_WHAT NEEDS TO BE DONE_.
Every line in the records below between the one holding "TKB Tuần 34 (1179, 1206)" and the one holding "Khối giảng dạy (1055, 1912)", inclusive, is to be set down exactly; all other lines are to be left out.

_INFORMATION SHOWN_.

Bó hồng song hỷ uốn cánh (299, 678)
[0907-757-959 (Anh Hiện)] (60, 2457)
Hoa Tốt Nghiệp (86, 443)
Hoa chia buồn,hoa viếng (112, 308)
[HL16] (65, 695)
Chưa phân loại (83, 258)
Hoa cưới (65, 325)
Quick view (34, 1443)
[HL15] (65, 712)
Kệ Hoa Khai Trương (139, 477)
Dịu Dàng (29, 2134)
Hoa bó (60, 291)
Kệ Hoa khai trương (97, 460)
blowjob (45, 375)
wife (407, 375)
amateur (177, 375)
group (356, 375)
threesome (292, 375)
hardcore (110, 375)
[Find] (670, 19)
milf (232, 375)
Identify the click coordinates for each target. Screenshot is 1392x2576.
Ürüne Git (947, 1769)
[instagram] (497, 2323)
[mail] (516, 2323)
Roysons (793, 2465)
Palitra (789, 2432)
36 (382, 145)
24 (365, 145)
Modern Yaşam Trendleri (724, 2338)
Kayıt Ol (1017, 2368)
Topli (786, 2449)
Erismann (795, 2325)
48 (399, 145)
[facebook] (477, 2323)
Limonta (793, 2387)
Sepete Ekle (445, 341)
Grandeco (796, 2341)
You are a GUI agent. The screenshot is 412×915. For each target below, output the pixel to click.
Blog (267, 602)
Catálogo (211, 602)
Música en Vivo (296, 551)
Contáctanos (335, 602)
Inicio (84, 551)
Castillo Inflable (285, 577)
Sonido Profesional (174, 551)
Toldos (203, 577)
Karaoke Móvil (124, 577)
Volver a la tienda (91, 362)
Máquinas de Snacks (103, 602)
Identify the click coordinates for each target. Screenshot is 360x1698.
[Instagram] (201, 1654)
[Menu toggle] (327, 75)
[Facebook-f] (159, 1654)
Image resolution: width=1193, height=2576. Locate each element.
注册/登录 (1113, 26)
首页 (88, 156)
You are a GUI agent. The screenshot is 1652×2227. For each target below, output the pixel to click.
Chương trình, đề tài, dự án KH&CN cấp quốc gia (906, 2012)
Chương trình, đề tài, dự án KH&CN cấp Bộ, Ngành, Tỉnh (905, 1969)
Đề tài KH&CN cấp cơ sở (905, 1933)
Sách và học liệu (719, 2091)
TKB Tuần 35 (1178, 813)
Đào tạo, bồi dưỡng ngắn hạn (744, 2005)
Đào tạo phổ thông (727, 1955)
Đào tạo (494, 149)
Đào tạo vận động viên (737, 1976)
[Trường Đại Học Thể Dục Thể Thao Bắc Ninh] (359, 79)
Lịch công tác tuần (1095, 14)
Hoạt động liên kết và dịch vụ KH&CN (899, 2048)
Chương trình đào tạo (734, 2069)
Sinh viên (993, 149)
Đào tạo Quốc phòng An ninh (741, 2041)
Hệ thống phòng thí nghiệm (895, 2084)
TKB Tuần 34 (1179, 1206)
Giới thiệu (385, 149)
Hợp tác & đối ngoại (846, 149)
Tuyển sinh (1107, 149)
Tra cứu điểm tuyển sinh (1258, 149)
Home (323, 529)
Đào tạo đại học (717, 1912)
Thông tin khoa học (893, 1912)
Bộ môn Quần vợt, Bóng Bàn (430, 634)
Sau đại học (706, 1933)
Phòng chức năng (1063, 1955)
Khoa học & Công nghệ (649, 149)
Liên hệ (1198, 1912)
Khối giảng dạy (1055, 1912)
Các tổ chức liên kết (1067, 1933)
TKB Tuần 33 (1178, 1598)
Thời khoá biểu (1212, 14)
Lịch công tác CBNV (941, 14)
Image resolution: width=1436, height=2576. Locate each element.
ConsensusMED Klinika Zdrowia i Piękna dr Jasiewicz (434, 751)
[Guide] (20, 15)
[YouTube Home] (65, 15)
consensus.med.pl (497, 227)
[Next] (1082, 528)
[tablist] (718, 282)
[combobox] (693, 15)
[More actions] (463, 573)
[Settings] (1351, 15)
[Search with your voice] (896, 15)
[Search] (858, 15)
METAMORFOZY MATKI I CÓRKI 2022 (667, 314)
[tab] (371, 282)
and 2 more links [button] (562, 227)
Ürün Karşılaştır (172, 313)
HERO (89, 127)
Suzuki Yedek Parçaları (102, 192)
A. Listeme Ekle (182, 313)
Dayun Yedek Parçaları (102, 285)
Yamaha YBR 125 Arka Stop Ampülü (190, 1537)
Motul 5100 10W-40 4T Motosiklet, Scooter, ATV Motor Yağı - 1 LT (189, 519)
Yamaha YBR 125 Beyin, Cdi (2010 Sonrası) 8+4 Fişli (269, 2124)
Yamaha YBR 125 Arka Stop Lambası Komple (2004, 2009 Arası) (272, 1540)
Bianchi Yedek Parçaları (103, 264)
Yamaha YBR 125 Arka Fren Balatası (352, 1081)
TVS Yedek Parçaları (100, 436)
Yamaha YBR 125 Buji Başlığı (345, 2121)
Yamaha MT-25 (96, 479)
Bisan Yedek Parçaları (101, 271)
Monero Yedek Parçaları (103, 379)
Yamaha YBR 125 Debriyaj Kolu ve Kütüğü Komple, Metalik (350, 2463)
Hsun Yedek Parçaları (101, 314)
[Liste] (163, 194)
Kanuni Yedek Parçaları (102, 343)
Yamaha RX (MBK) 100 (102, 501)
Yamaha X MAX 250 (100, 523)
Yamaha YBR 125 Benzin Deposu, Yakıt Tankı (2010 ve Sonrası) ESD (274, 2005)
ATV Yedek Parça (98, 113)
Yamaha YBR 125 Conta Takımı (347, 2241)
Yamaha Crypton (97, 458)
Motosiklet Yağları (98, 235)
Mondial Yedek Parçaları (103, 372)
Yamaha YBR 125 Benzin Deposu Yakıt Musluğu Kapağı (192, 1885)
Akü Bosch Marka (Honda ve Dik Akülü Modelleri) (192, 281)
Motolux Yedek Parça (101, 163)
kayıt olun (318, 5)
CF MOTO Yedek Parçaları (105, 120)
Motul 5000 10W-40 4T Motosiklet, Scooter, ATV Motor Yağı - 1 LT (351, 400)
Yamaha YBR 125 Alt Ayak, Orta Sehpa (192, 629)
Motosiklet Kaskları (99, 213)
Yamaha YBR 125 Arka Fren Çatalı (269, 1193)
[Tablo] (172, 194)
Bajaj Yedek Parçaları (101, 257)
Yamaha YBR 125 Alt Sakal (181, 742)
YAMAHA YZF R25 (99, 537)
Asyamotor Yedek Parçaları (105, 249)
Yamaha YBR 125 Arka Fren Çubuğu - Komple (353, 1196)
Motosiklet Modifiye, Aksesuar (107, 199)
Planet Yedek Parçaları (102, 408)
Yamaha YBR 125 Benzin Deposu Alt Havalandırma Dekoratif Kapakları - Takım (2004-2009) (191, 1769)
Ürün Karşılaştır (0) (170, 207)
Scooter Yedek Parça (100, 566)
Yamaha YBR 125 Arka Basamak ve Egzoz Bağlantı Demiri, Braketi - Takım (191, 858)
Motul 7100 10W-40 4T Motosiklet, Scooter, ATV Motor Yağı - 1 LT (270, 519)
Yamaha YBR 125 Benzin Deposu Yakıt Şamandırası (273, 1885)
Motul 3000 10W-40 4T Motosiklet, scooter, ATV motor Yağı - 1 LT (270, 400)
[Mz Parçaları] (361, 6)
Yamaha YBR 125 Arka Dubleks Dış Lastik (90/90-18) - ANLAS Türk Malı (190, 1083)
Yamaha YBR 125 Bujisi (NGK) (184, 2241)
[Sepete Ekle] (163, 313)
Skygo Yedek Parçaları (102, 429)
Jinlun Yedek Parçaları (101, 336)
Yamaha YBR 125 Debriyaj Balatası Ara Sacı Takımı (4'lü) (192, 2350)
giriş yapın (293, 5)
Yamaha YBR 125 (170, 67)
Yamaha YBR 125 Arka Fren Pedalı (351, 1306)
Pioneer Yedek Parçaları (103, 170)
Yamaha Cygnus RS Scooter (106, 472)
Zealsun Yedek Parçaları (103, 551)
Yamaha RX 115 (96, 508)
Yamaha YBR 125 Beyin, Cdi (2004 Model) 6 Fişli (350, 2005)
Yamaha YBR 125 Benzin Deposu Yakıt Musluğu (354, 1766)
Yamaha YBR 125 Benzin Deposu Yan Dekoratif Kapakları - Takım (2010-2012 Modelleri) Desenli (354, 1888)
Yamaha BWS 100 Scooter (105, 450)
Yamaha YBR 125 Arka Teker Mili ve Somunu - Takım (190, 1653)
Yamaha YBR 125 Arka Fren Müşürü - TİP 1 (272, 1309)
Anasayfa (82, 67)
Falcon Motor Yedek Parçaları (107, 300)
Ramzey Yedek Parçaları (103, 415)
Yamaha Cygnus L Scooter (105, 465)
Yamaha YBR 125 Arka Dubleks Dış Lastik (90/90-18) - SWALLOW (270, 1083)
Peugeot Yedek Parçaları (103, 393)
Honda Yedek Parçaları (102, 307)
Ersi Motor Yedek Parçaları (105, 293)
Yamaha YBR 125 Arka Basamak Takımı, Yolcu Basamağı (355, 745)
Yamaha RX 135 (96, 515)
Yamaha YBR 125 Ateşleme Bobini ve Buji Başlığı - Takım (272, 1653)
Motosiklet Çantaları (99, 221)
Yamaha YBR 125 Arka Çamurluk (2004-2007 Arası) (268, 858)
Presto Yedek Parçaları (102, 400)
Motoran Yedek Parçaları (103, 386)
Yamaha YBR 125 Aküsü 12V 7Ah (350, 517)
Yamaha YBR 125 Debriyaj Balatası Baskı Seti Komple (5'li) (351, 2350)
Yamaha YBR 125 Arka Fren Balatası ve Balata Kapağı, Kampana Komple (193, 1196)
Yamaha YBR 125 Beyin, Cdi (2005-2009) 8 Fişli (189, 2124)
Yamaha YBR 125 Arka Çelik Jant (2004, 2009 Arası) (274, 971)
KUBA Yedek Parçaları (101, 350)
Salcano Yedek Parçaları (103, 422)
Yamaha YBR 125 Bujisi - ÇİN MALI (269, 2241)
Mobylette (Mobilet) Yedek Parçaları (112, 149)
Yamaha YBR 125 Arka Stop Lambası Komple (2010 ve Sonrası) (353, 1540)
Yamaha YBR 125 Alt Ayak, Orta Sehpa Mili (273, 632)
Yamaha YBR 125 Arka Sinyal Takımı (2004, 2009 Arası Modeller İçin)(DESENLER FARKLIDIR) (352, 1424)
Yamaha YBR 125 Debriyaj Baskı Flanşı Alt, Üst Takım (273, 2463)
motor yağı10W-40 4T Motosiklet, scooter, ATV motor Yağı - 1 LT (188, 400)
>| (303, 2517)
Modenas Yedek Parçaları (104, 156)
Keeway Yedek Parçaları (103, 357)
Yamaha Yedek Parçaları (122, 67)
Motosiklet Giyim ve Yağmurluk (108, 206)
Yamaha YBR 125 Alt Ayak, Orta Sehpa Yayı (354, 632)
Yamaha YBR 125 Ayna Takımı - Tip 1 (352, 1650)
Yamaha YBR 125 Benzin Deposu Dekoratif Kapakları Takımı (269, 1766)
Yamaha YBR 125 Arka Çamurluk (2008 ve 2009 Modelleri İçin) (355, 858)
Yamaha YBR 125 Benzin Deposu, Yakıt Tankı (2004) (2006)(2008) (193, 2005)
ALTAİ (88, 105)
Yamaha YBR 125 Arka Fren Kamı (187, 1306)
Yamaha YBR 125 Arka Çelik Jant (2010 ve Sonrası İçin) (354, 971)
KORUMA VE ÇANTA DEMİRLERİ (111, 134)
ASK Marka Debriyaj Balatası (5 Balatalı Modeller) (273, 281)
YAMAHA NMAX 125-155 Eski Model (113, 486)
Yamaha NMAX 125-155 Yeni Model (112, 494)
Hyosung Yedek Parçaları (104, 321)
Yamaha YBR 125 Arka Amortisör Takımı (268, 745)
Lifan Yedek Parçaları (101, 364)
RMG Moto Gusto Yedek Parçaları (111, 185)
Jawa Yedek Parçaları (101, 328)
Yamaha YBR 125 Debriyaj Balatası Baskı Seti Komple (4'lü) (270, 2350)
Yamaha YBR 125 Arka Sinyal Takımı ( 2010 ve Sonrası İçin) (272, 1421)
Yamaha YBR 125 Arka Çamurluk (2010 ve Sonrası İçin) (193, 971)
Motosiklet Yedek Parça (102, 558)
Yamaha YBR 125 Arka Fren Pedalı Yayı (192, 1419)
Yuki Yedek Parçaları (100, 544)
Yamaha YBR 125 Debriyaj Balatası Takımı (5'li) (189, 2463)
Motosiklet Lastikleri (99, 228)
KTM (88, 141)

_WORKED SOLUTION_.
TKB Tuần 34 (1179, 1206)
Giới thiệu (385, 149)
Hợp tác & đối ngoại (846, 149)
Tuyển sinh (1107, 149)
Tra cứu điểm tuyển sinh (1258, 149)
Home (323, 529)
Đào tạo đại học (717, 1912)
Thông tin khoa học (893, 1912)
Bộ môn Quần vợt, Bóng Bàn (430, 634)
Sau đại học (706, 1933)
Phòng chức năng (1063, 1955)
Khoa học & Công nghệ (649, 149)
Liên hệ (1198, 1912)
Khối giảng dạy (1055, 1912)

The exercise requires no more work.